People’s ability to make choices about their own lives is vital – and sometimes people don’t want to address the neglect or be involved in a safeguarding response:
Some organisations can provide supported decision-making and advocacy. This means checking in with the person that the decisions they’re making really are their choice, without judgement or influence.
Where a person makes an informed decision not to get safeguarding help, and they have decision-making capacity, any resultant self-neglect won’t result in a safeguarding response (as it would fall outside of the agency’s scope of work).
Initially, however, the critical information about the person’s capacity might not be available, or clear.
While SAFA Co-ordinators will always seek to respect the wishes of the disabled person, they have a duty to act when there are concerns about safety.
A SAFA Co-ordinator might get involved in certain circumstances:
For example: Where choices are being made by a disabled person where the risks are high, and the consequences might not be fully understood and considered by the disabled person, without supported decision-making processes.
This might look like:
Experiencing continued intimate partner violence.

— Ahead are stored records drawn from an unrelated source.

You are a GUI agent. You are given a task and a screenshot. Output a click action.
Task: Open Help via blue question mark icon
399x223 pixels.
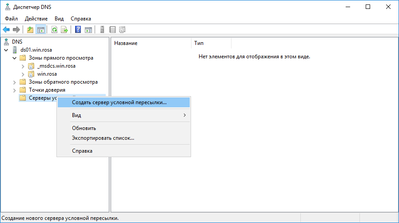click(x=78, y=30)
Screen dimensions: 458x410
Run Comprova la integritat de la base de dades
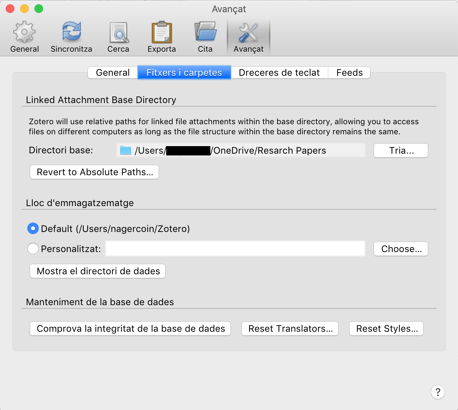click(x=130, y=328)
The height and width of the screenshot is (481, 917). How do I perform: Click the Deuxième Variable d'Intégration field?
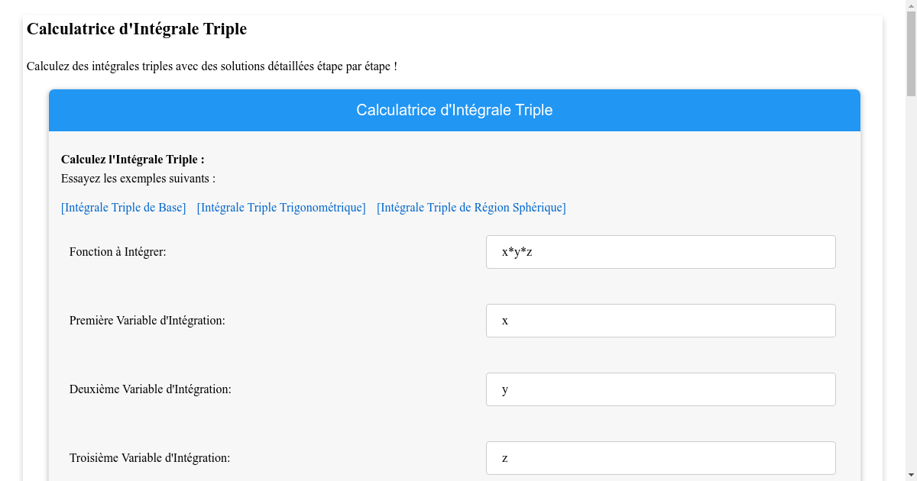660,389
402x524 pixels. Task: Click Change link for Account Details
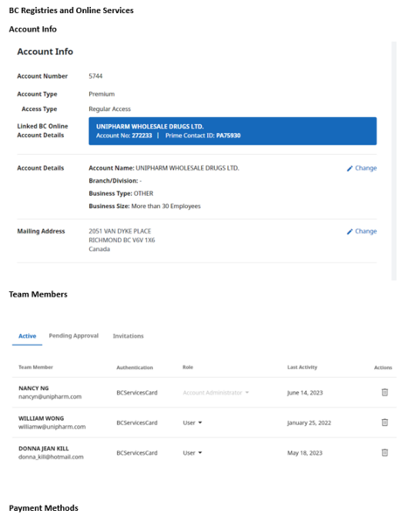[x=365, y=168]
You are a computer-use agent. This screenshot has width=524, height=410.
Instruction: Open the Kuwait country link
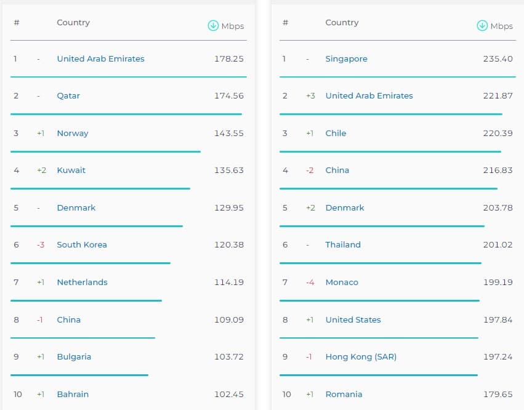point(71,171)
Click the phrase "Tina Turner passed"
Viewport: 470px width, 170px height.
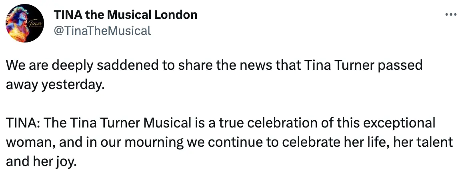[364, 65]
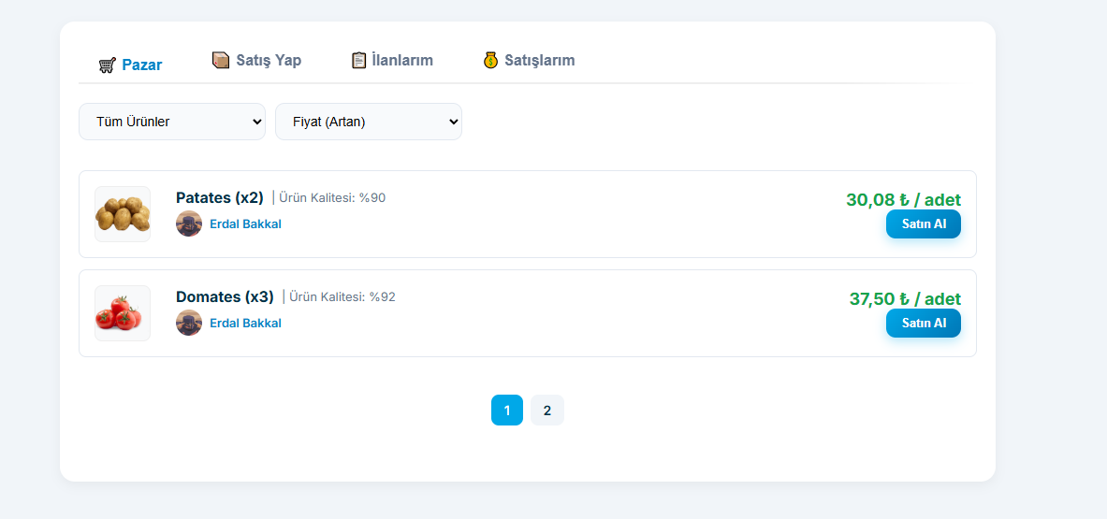
Task: Click seller avatar in the Patates listing
Action: (189, 223)
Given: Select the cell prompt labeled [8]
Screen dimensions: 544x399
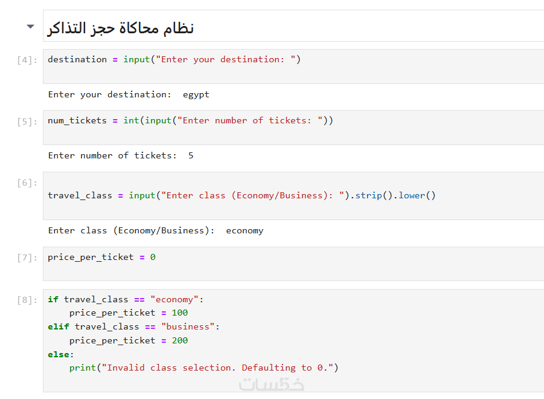Looking at the screenshot, I should (27, 300).
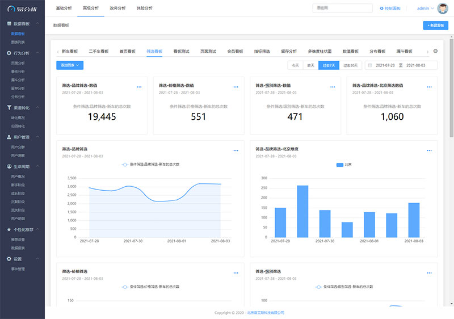This screenshot has width=454, height=319.
Task: Click the 新建看板 button
Action: tap(435, 26)
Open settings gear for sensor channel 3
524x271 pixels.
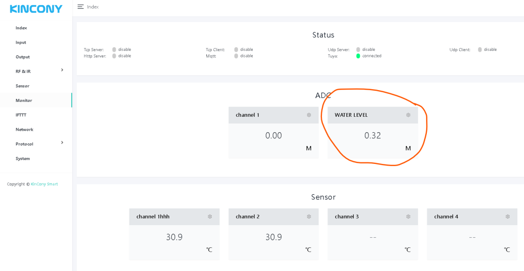408,217
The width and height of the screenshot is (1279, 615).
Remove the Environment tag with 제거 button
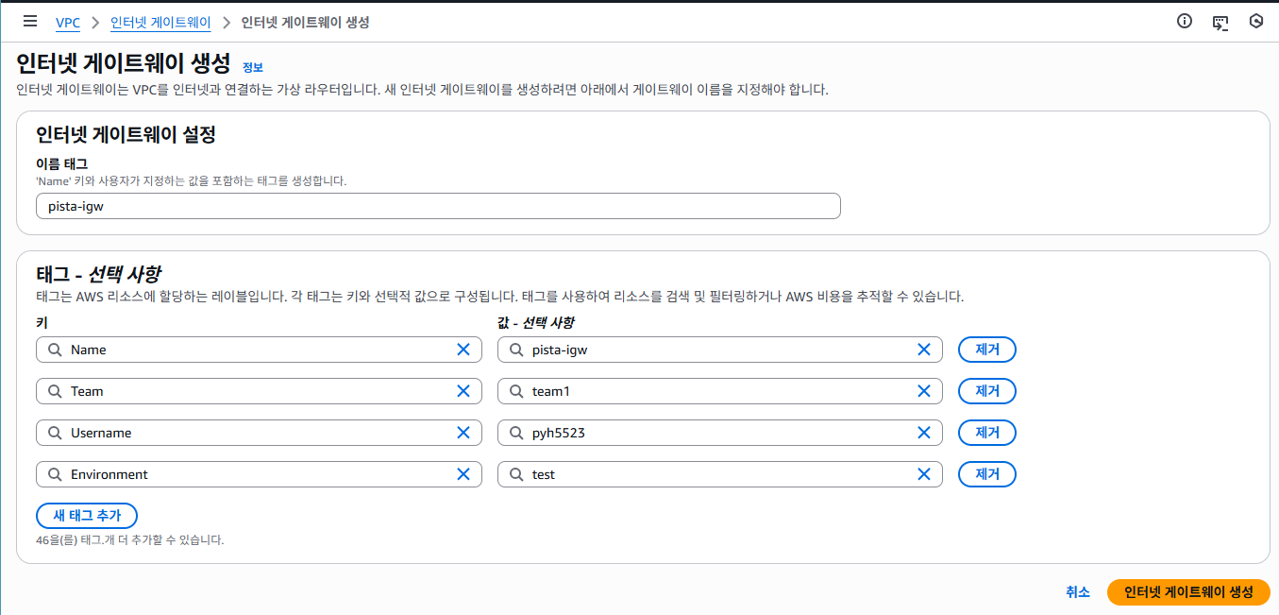[987, 474]
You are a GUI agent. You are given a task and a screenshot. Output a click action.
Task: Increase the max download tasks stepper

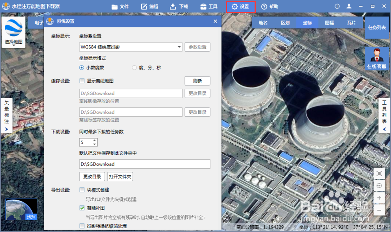[x=94, y=140]
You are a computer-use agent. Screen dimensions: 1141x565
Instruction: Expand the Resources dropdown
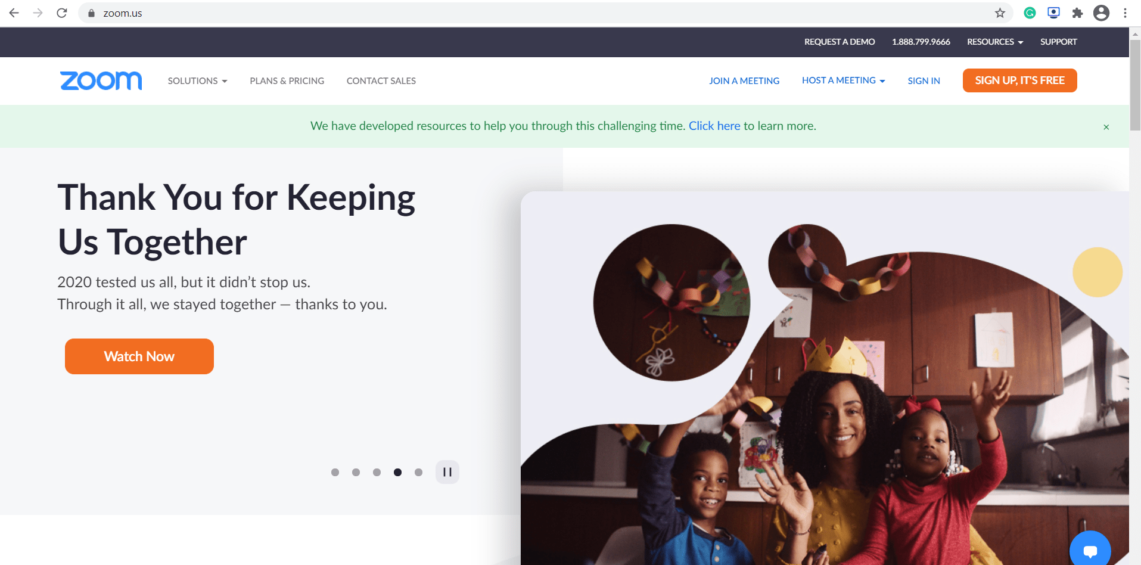pos(995,42)
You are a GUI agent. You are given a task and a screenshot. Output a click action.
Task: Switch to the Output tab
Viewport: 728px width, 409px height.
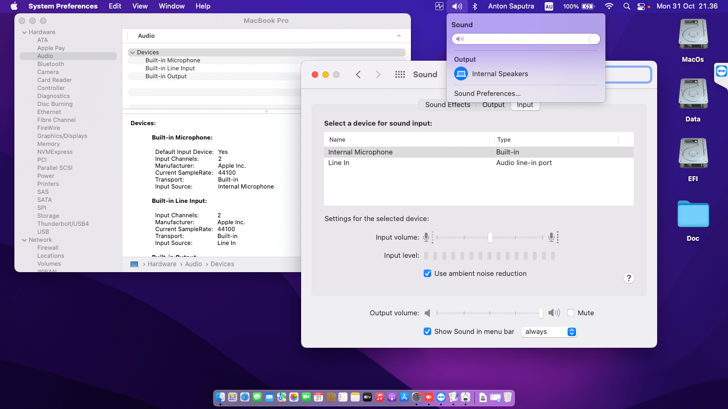493,105
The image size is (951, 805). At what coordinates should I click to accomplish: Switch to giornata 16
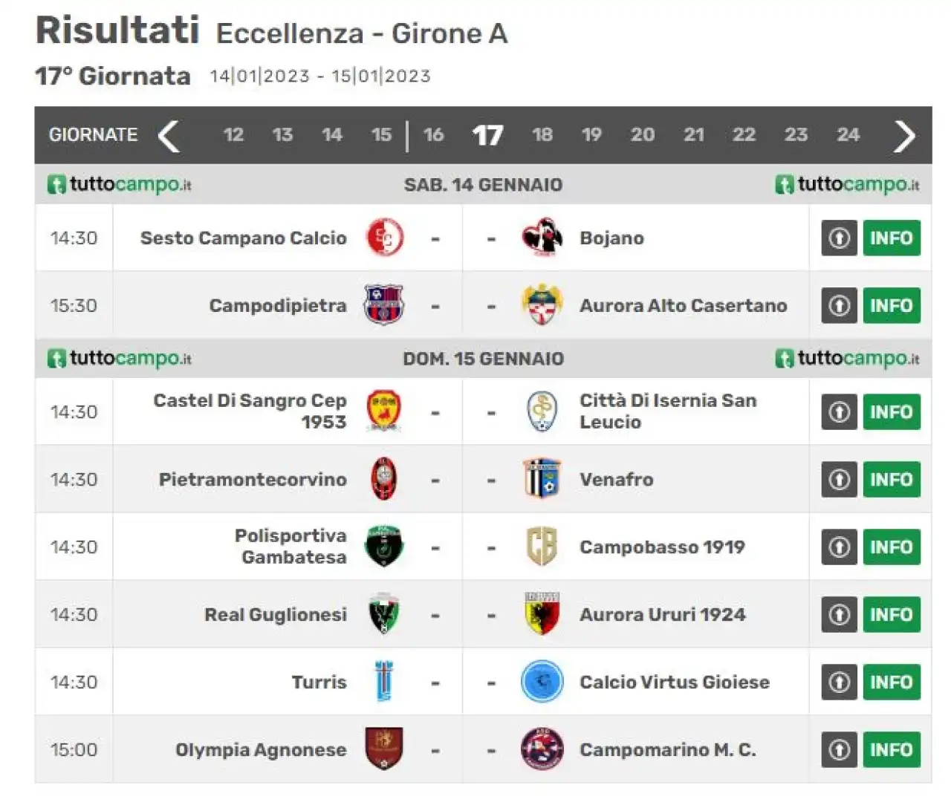coord(434,135)
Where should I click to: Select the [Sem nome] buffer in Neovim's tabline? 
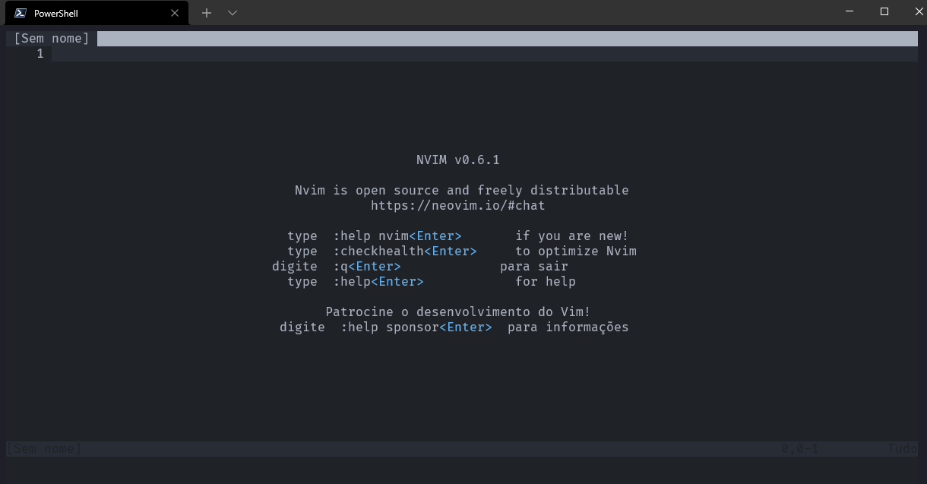[x=50, y=37]

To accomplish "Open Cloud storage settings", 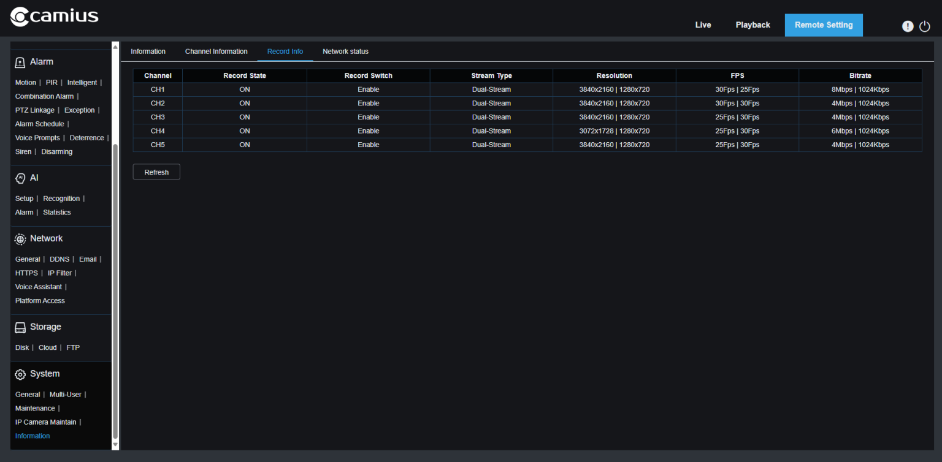I will (x=47, y=347).
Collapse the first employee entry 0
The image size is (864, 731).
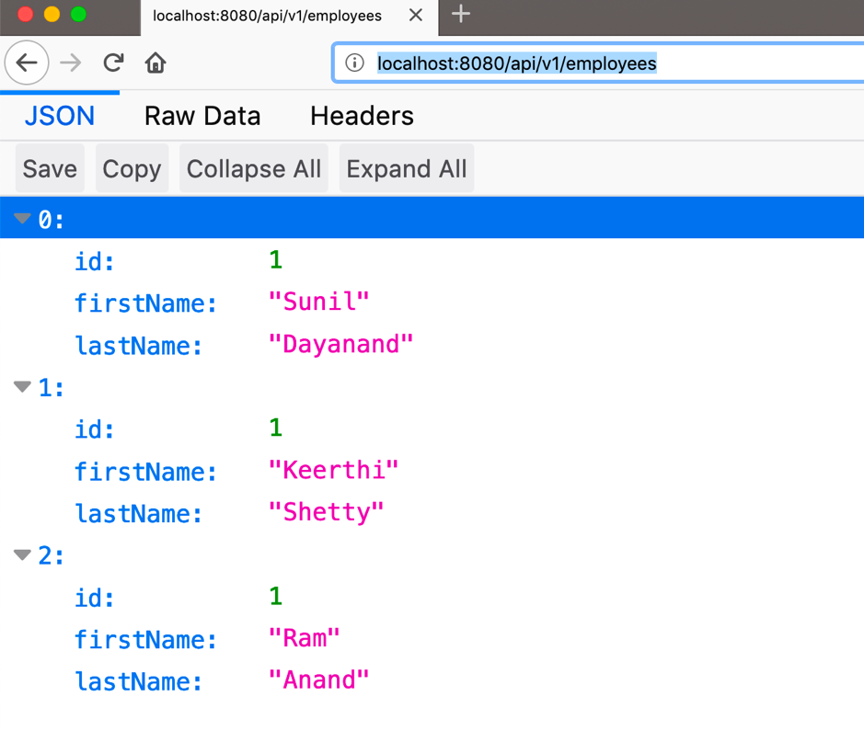tap(22, 218)
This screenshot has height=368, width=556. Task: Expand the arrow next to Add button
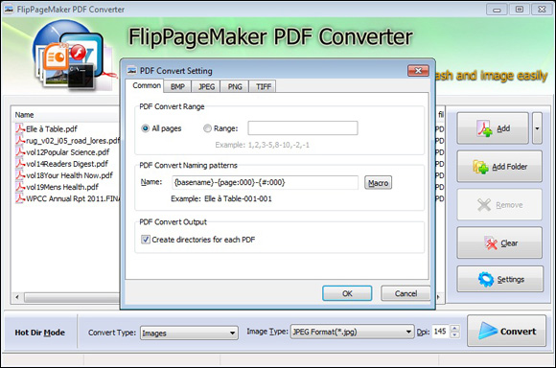tap(537, 128)
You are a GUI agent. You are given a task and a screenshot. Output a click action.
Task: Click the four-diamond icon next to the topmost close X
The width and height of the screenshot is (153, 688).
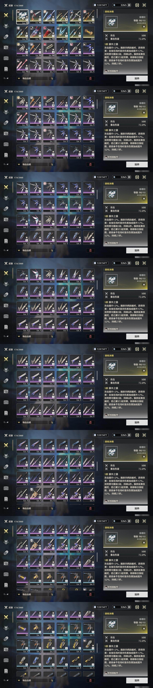coord(137,5)
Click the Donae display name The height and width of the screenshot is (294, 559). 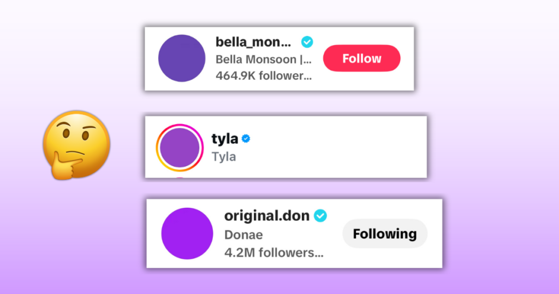(243, 235)
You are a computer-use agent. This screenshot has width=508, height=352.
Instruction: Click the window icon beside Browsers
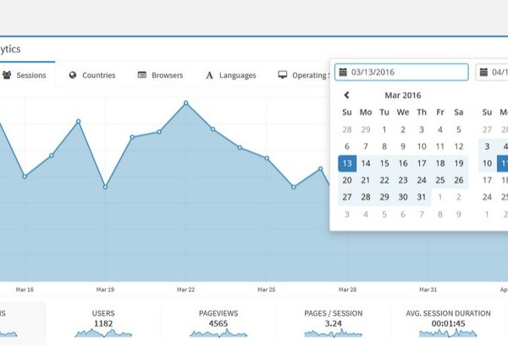142,75
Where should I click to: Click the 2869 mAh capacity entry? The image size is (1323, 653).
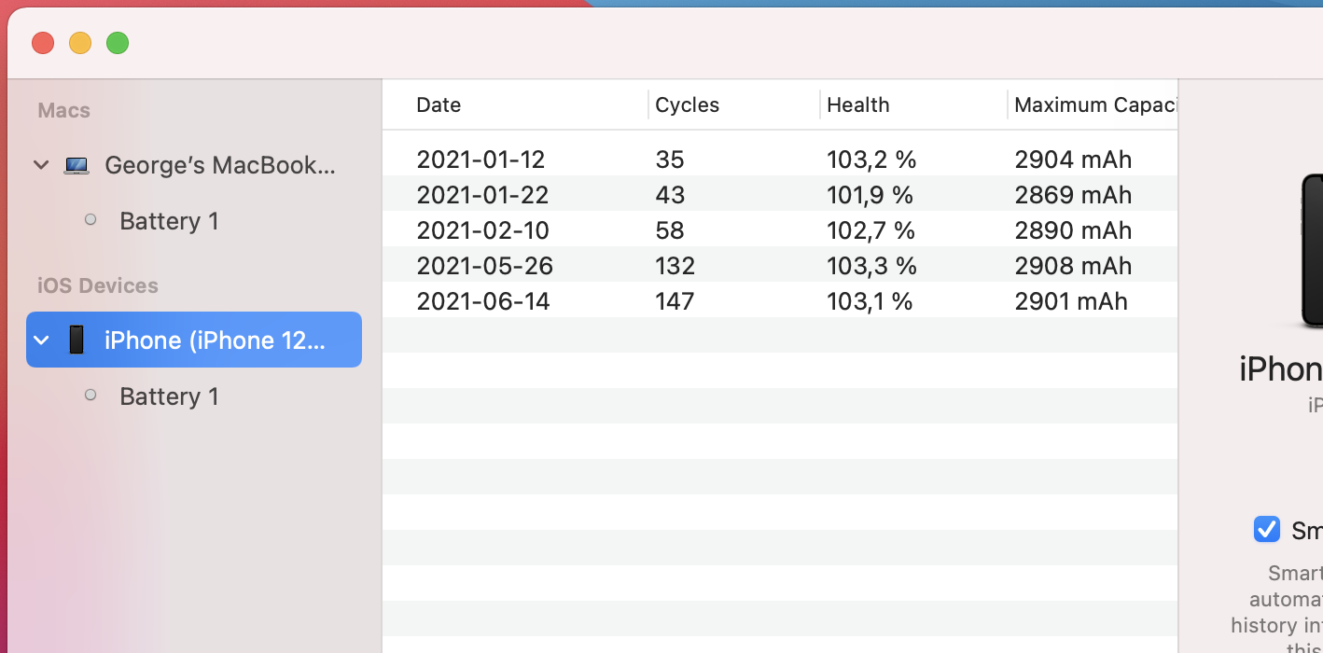[1073, 195]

Experiencing severe physical harm or experiencing sexual harm.
Financial exploitation (this could include being taken advantage of by people who move into a disabled person’s home and put the tenancy at risk).
Coercion into illegal activity.
In these instances, the safeguarding organisation can assist you with supported decision-making advocacy or by supporting the assessment of the person’s decision-making capability.
They’ll do this in consultation with the disabled person and their whānau, wherever possible – and with their consent.
Disabled people have the right to make the informed choices they want to make, even if they seem unwise to whānau or to professionals.